Titanic cost a remarkable $200 million, which in 1997 made it the most expensive film ever made. But, it was also the first film to gross over $1 billion and to date, it has grossed more than $2 billion worldwide.
When it was released in 2009, Avatar was unlike anything anyone had ever seen before. It changed movies overnight. It gave rise to the short-lived 3-D boom. It cost around $240 million to make. As of 2021, it has made $2.8 billion—making it the highest-grossing movie of all time. Moreover, the technology James so painstakingly developed has been used to push cinema forward.
- It is a constant process of learning, you are constantly humble before the craft.
- The door is going to open for a split second, whether you choose to go through it or not, it is not going to be there forever.
Another door would come along if you stay at it. When you jump through that door and you say you are ready to do this, you have to have prepared for that moment by being a sponge, being curious, by observing everything that you can to prepare yourself for that moment.

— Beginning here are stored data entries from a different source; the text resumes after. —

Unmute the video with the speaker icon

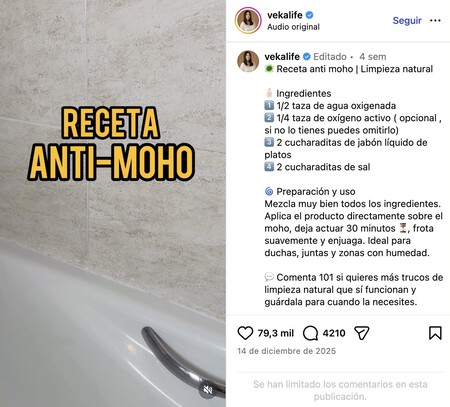[x=208, y=389]
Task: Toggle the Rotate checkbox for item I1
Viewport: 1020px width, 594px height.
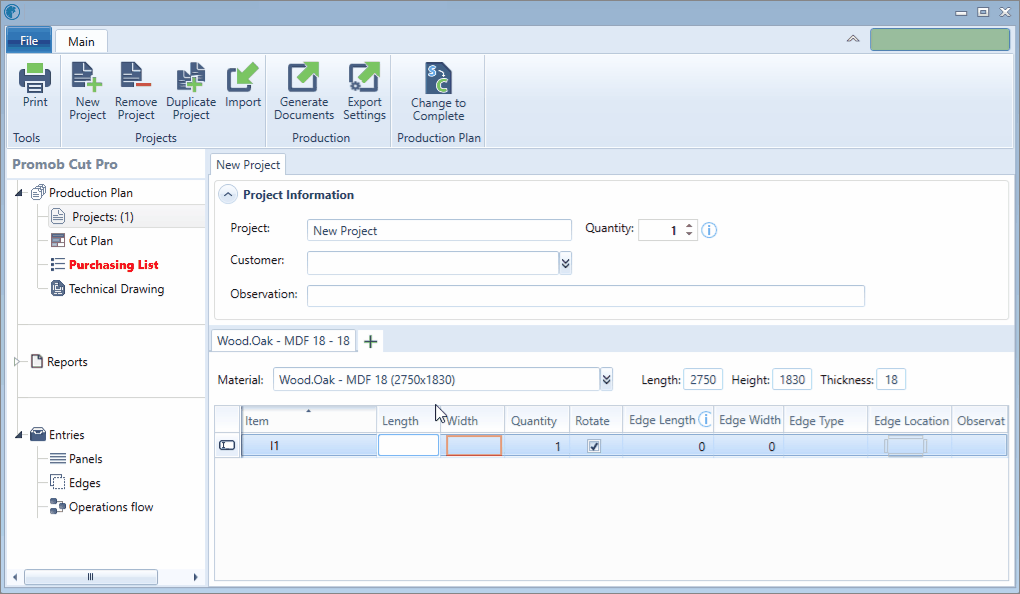Action: click(x=594, y=447)
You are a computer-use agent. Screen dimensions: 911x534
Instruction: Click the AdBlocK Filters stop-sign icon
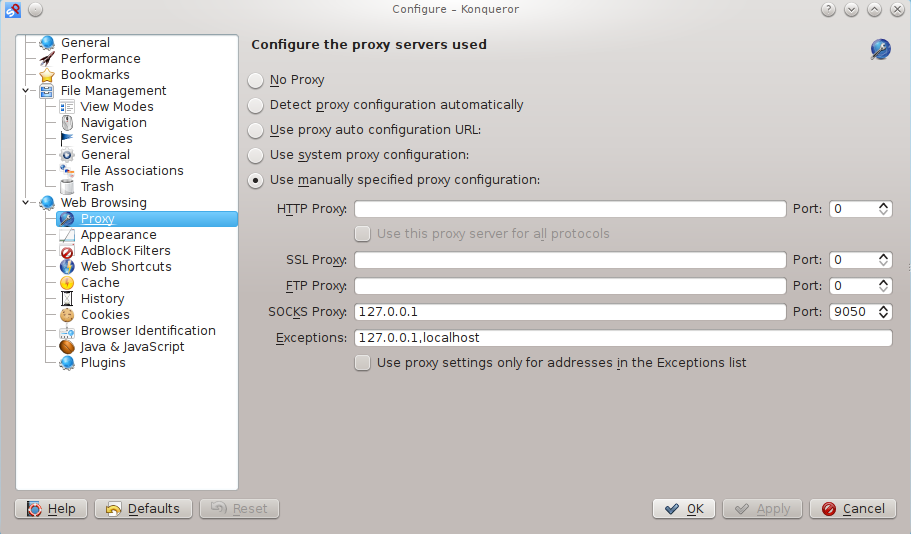point(67,252)
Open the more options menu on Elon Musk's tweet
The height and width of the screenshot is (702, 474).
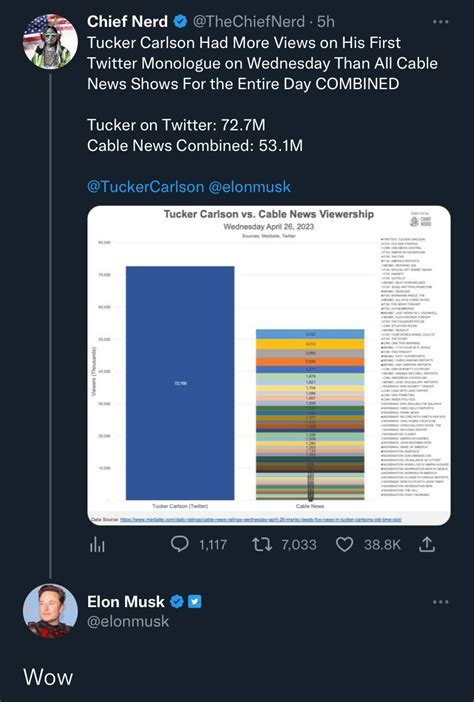pyautogui.click(x=440, y=602)
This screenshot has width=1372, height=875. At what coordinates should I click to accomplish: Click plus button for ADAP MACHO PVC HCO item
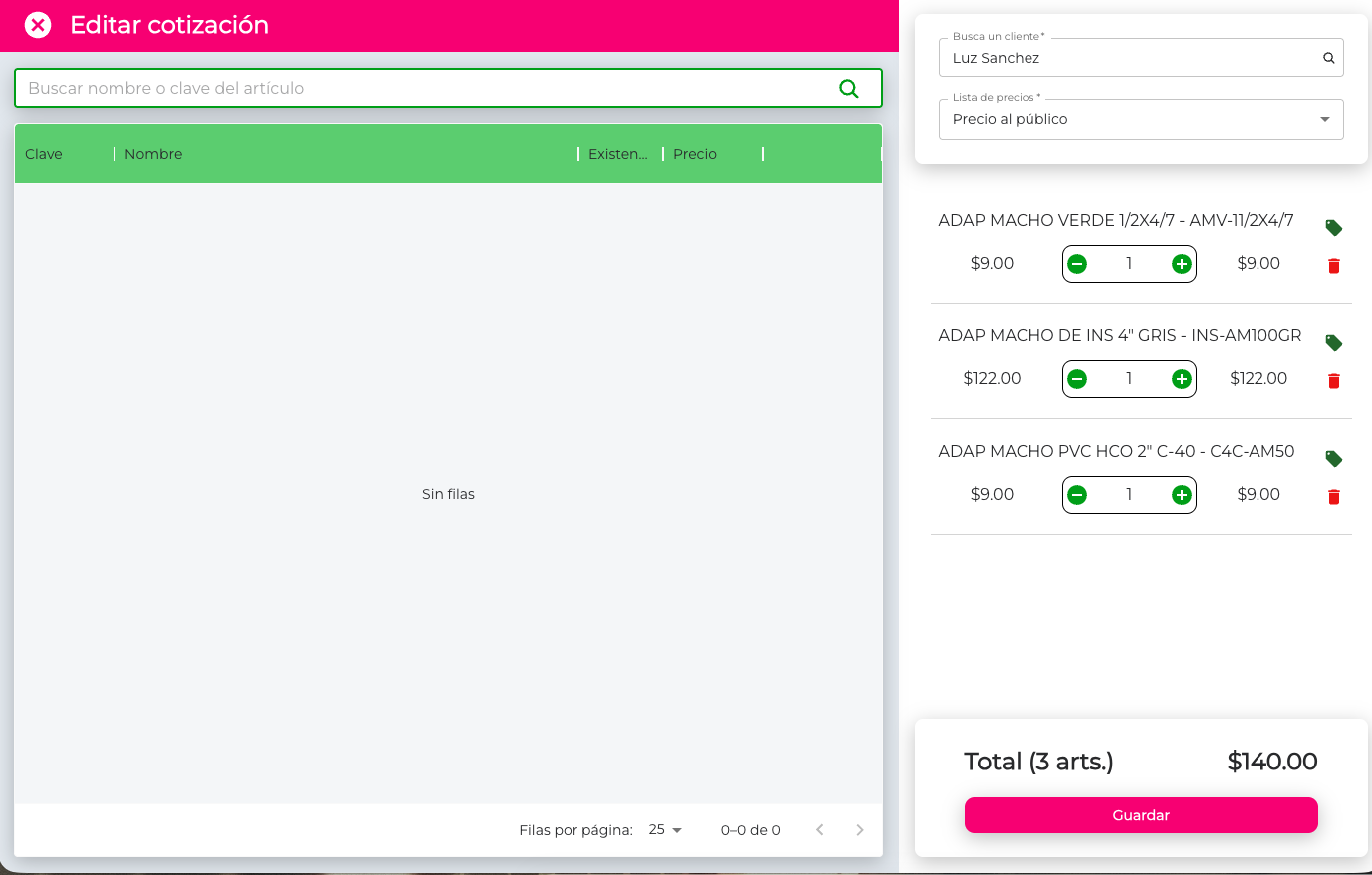pyautogui.click(x=1181, y=495)
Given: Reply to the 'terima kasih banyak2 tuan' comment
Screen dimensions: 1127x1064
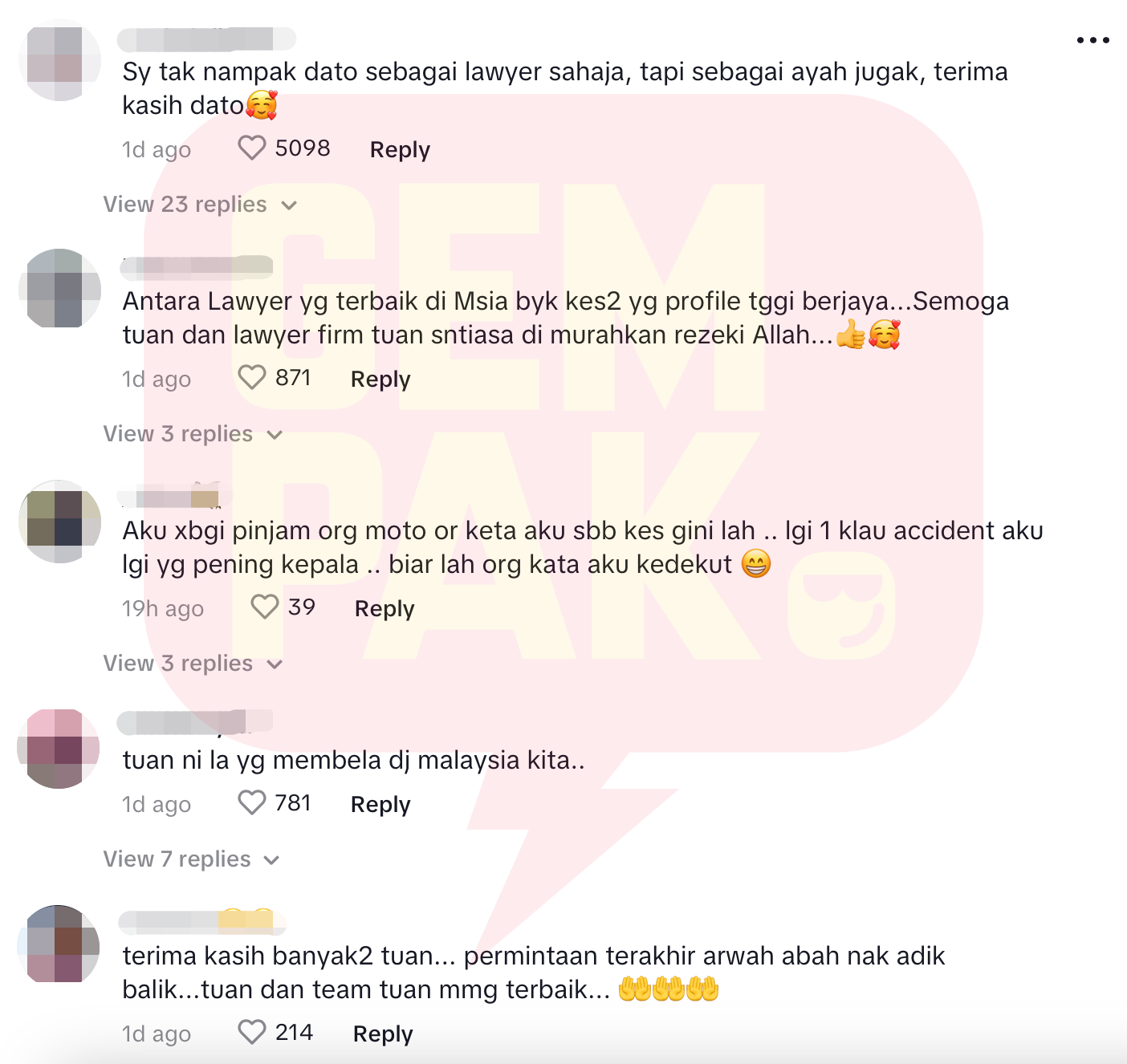Looking at the screenshot, I should 383,1034.
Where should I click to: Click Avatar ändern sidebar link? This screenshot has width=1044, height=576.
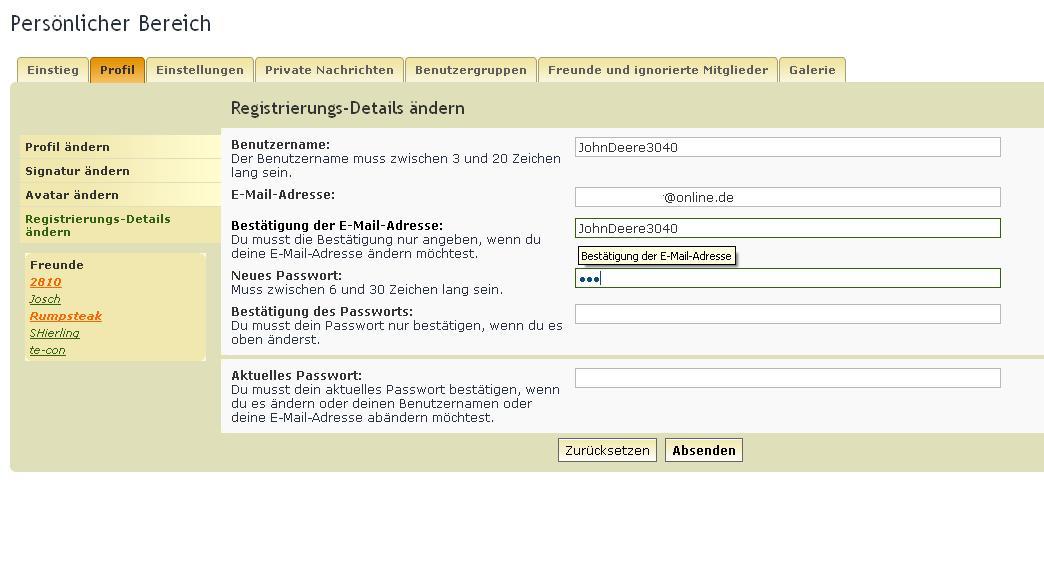point(72,195)
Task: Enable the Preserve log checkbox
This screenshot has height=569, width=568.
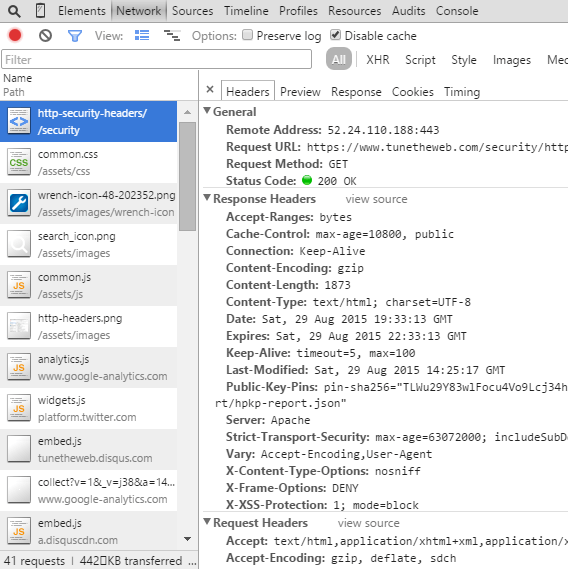Action: (x=248, y=35)
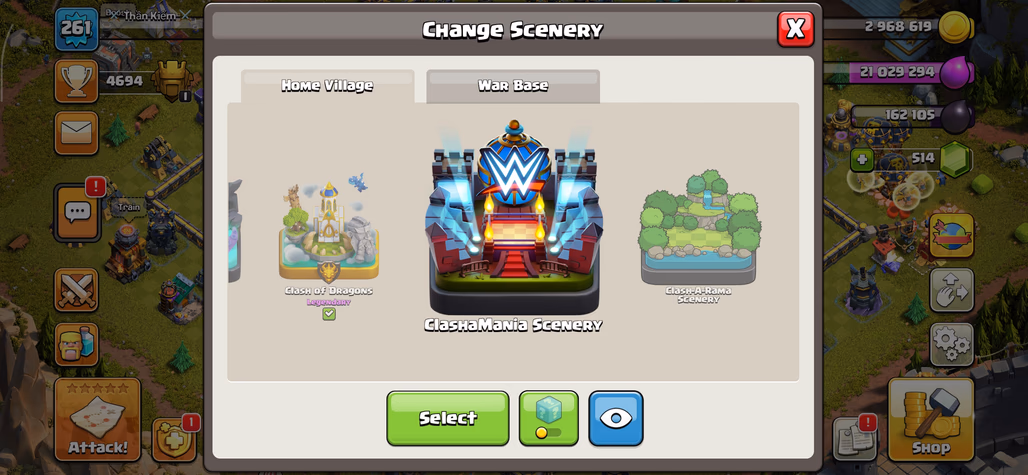1028x475 pixels.
Task: Open the trophy league icon
Action: 76,81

Top advice from James Cameron Masterclass
- Harness the “Zero-cost subscription service
- Develop the story your own way
- Three-Act Structure: Know the rules and break them
- Use authenticity as your anchor
- Never forget your principles.
- Express your perspective thematically
- Increasing Jeopardy: Build and prolong tension
- Crosscutting: Alternating one sequence with another when editing a movie.
- Set Piece: An energetic, original, extended sequence that contains a big payoff for the audience.
- Intercutting: To cut back and forth.